PROMPT> Print the data below exactly, but only the lines from the one containing "Where should I" down to the one containing "Task: Open the 表の作成 table view", inclusive.

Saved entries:
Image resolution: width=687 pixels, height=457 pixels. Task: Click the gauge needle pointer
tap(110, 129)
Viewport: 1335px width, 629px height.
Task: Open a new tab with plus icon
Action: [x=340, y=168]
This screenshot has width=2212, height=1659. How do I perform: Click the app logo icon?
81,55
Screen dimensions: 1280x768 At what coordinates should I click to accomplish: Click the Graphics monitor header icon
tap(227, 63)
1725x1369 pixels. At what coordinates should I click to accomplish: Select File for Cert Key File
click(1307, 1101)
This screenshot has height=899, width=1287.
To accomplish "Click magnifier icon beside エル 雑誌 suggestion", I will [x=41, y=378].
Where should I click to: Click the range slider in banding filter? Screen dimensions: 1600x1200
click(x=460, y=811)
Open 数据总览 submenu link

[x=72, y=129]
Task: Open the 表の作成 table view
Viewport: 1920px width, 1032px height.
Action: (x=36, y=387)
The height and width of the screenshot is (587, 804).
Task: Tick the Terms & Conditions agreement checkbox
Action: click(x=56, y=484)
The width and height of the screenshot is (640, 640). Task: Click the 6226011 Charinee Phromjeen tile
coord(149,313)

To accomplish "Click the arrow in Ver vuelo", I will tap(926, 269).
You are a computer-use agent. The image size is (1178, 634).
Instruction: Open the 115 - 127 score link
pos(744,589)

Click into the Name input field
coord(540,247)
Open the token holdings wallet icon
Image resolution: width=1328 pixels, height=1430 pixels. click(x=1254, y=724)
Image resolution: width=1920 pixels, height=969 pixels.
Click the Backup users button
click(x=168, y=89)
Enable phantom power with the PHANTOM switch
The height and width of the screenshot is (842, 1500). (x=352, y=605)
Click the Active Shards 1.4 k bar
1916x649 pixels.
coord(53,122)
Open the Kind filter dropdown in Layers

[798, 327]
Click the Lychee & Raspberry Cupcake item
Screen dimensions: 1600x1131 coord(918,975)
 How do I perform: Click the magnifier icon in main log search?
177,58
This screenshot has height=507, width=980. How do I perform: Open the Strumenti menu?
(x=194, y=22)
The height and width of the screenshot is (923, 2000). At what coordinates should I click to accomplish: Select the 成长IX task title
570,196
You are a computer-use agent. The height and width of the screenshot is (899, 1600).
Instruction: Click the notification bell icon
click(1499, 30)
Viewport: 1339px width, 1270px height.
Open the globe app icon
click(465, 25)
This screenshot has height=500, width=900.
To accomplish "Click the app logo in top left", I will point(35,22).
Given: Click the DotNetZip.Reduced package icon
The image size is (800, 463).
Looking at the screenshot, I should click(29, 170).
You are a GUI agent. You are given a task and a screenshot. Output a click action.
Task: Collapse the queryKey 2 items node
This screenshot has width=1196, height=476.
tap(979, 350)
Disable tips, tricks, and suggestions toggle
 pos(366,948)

ANSWER TO THIS EXERCISE>
Where should I click to: Click the range slider in banding filter? Screen dimensions: 1600x1200
click(x=460, y=811)
Open 数据总览 submenu link

[x=72, y=129]
Task: Open the 表の作成 table view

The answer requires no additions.